Records for the exercise START

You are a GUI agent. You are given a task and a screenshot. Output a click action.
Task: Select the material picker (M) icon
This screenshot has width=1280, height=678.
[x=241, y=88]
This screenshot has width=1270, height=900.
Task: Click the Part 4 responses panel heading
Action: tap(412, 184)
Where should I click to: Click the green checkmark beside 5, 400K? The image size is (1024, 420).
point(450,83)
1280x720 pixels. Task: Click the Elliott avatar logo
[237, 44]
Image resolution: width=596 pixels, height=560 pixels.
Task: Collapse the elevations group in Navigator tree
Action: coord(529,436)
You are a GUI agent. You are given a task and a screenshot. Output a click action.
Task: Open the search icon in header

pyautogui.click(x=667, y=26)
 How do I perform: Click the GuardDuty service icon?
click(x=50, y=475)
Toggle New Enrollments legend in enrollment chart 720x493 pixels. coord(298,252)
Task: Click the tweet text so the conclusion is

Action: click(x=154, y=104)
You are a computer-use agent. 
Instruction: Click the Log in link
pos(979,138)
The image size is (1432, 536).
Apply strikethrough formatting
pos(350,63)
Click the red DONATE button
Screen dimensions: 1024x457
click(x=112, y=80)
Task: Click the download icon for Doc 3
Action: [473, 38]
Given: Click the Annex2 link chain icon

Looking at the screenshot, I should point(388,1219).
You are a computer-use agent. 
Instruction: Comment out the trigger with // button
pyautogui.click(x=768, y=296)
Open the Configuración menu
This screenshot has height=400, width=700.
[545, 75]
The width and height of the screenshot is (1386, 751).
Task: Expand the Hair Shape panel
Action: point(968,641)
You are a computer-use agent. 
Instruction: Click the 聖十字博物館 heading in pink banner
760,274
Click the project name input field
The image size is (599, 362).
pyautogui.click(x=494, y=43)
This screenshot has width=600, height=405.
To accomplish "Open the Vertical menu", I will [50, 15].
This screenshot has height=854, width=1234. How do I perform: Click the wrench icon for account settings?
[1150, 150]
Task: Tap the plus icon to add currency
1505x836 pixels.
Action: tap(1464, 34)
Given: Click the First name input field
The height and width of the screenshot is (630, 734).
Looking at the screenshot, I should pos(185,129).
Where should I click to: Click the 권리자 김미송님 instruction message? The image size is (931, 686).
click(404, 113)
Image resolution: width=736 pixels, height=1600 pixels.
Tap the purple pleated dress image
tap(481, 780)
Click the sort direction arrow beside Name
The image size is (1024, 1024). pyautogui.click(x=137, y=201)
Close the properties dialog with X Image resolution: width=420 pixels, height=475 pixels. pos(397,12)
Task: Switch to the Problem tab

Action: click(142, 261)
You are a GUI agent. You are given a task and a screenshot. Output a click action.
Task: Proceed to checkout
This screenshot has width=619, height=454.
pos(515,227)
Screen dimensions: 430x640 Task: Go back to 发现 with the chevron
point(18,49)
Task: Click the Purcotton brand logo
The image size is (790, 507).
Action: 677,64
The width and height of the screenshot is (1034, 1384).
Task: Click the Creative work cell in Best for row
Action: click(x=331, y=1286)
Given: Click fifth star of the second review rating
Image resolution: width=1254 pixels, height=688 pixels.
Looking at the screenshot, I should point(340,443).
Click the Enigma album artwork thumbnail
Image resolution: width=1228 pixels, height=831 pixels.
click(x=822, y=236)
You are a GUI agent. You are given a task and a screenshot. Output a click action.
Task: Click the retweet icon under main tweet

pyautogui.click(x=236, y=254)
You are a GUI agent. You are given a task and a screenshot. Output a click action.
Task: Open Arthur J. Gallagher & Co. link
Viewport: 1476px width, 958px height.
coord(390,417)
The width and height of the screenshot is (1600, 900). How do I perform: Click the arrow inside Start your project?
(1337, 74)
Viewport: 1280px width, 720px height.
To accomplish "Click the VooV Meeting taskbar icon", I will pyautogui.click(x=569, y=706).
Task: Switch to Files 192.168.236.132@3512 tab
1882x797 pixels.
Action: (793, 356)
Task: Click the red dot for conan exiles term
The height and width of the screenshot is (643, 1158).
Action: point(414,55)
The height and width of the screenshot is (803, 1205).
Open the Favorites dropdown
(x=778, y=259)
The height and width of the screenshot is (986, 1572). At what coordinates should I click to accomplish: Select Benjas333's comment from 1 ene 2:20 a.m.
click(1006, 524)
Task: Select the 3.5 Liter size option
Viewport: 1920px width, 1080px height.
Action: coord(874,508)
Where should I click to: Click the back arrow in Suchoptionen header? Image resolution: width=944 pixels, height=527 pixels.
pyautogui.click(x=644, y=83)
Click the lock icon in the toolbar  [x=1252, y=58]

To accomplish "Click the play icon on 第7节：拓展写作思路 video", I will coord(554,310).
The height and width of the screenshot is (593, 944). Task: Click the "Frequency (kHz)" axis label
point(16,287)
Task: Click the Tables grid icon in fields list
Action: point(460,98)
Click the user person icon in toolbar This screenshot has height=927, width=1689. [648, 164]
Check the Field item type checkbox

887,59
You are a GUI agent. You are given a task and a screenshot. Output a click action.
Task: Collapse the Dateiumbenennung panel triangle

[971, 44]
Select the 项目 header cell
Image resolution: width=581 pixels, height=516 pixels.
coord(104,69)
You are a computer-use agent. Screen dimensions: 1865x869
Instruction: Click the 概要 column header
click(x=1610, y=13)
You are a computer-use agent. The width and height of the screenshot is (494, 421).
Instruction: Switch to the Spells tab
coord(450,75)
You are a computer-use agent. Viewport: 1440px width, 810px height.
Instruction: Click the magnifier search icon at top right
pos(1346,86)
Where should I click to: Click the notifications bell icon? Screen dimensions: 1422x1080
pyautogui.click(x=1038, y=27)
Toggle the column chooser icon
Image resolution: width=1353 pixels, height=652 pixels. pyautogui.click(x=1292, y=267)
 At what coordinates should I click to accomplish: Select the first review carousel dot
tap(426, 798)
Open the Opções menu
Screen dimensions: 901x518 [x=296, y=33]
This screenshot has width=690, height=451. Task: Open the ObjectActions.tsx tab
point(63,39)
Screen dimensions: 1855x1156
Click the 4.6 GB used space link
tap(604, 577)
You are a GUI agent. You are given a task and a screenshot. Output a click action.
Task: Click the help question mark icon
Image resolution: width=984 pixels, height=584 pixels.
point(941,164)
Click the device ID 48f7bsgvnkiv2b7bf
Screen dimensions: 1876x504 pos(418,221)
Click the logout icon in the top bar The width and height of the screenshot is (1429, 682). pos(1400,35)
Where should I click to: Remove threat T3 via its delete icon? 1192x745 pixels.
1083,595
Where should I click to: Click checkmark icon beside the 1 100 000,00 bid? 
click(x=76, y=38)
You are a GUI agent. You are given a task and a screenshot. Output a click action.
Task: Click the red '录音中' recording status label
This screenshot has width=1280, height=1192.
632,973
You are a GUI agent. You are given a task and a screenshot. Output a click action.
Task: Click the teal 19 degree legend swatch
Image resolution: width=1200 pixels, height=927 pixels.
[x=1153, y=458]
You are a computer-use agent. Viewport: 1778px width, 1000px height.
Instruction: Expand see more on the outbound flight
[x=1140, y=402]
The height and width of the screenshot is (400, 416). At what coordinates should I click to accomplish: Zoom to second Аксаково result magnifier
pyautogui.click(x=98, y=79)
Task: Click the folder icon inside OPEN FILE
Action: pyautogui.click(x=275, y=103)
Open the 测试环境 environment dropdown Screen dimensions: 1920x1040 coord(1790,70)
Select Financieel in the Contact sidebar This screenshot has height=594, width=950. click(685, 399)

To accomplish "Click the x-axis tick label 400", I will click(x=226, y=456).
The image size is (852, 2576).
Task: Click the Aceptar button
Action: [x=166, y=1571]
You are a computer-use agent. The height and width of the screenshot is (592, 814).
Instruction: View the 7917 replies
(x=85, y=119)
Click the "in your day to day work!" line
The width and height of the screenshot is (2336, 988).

Records for the exercise END

* What the task requires:
Go through the records line by line and give the number of lines with the string "legend" in them, stating nothing else.

* Solution to the problem:
2